A high-performance Rust library for working with Parquet files and S3 storage, built on Apache Arrow. Prestige provides a complete toolkit for streaming data to/from Parquet format with automatic batching, file rotation, and S3 integration — plus optional Apache Iceberg table format support for catalog-managed lakehouse workloads.
Side note: the name "Prestige" is a reference to the "PrestoDB" query engine (since rebranded "Trino") for providing a relational SQL interface to columnar data files, including Parquet, in S3-compatible block storage.
- Type-safe Parquet I/O: Derive macros for automatic schema generation and serialization
- Streaming Architecture: Process large datasets without loading everything into memory
- Automatic File Rotation: Configure rotation based on row count, byte size, or time intervals
- S3 Integration: Native support for reading from and writing to S3
- Crash Recovery: Automatic recovery and cleanup of incomplete files
- File Monitoring: Poll S3 buckets for new files with configurable lookback
- Batching & Buffering: Configurable batch sizes for optimal performance
- Metrics Support: Built-in metrics via
metricsoropentelemetrycrates - Apache Iceberg: Catalog-managed tables with streaming writes, incremental reads, time travel, and automatic compaction
Prestige is organized into several key components:
A managed actor that writes Rust types to Parquet files with automatic batching and rotation.
use prestige::ParquetSinkBuilder;
#[prestige::prestige_schema]
#[derive(Debug, Clone)]
struct SensorData {
timestamp: u64,
sensor_id: String,
temperature: f32,
}
// Create a sink with file rotation
let (client, sink) = ParquetSinkBuilder::<SensorData>::new(
"sensor_data",
output_dir,
file_upload,
"sensor_metrics",
)
.batch_size(1000) // Buffer 1000 records before writing
.max_rows(100_000) // Rotate after 100k rows
.rotation_interval(3600) // Or rotate every hour
.auto_commit(true) // Auto-upload completed files
.create()

**Saved entries**
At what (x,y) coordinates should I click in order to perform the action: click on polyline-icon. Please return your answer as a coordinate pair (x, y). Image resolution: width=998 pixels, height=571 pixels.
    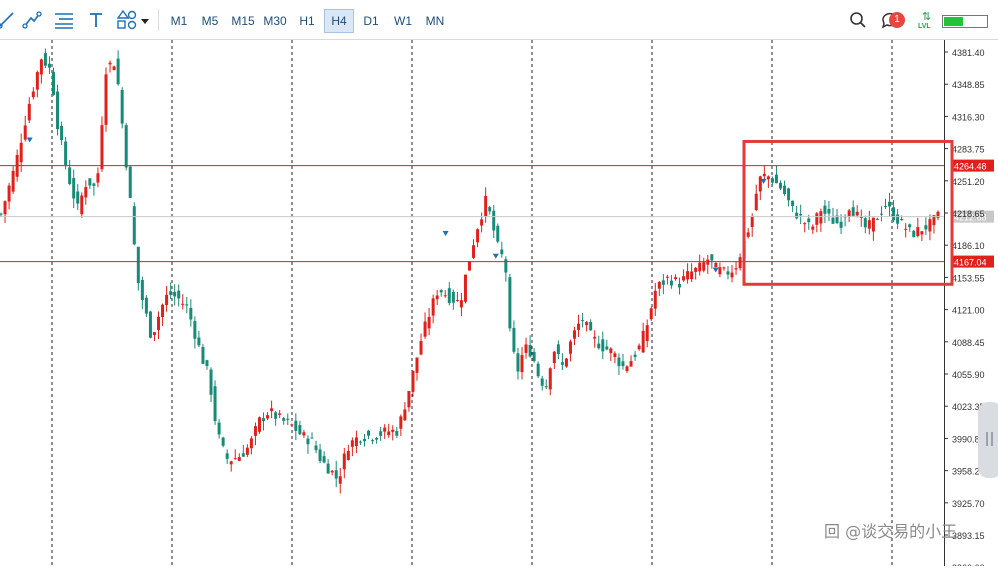
    Looking at the image, I should click on (32, 20).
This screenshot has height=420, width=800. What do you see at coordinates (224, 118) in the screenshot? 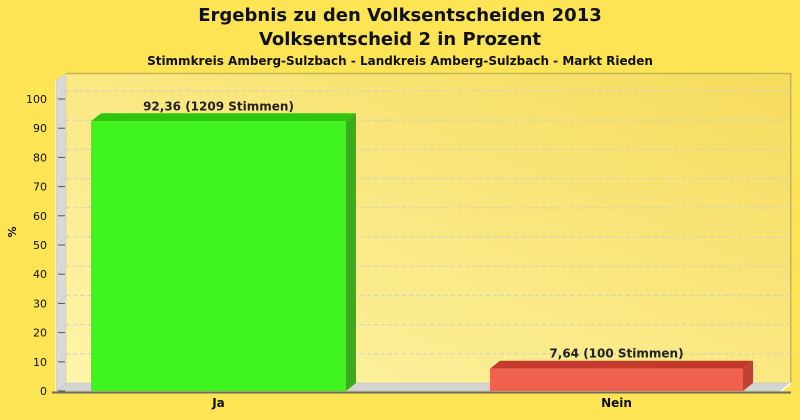
I see `bar-top-face-ja` at bounding box center [224, 118].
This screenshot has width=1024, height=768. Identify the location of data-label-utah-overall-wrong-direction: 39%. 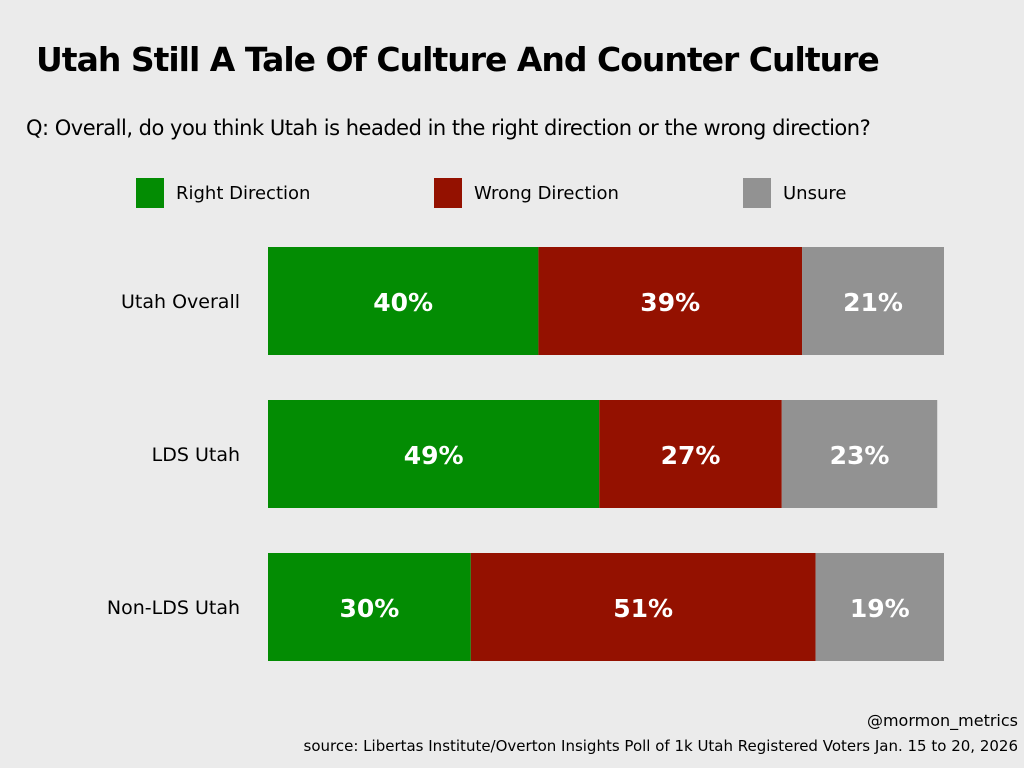
(670, 302).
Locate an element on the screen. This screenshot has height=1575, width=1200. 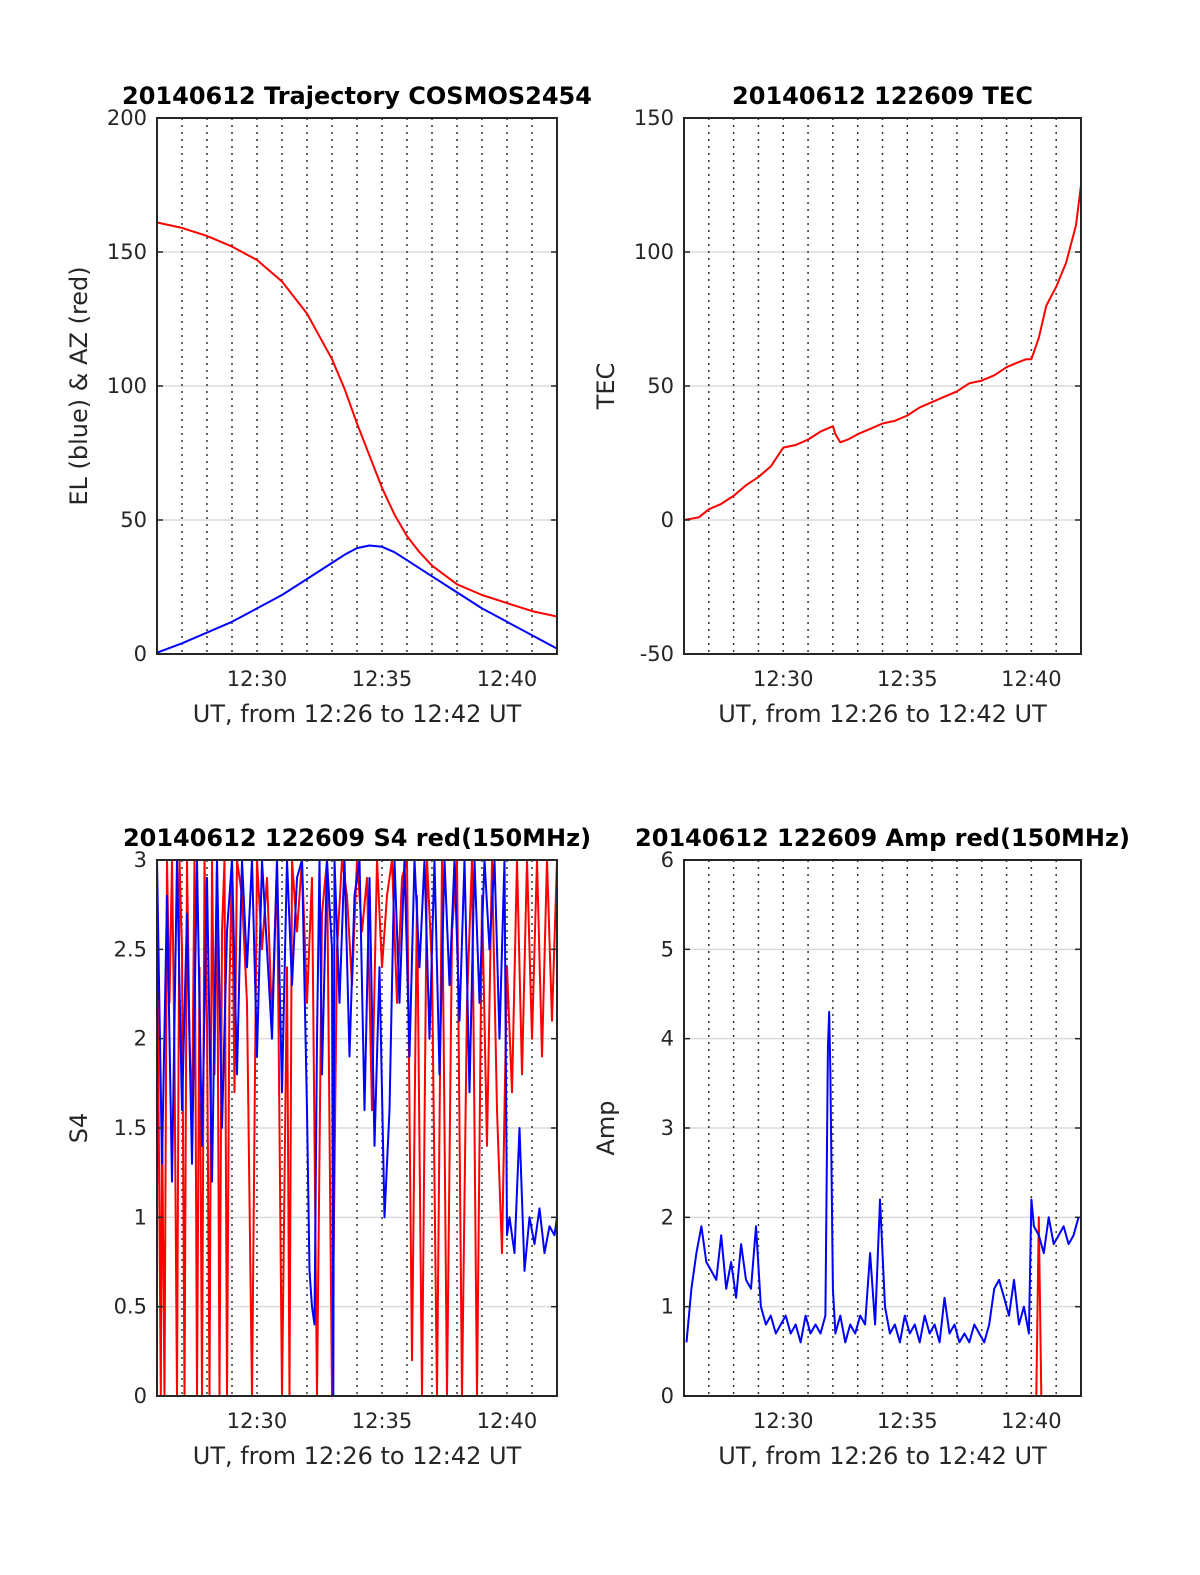
s4-ytick-label-3: 1.5 is located at coordinates (130, 1128).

**Work instruction**
In the Prestige library overview, rename "S3" to "MinIO" everywhere in the stretch from "- Type-safe Parquet" up to and including "batching and rotation.", and give that stretch again.

**Your response**
- Type-safe Parquet I/O: Derive macros for automatic schema generation and serialization
- Streaming Architecture: Process large datasets without loading everything into memory
- Automatic File Rotation: Configure rotation based on row count, byte size, or time intervals
- MinIO Integration: Native support for reading from and writing to MinIO
- Crash Recovery: Automatic recovery and cleanup of incomplete files
- File Monitoring: Poll MinIO buckets for new files with configurable lookback
- Batching & Buffering: Configurable batch sizes for optimal performance
- Metrics Support: Built-in metrics via
metricsoropentelemetrycrates - Apache Iceberg: Catalog-managed tables with streaming writes, incremental reads, time travel, and automatic compaction
Prestige is organized into several key components:
A managed actor that writes Rust types to Parquet files with automatic batching and rotation.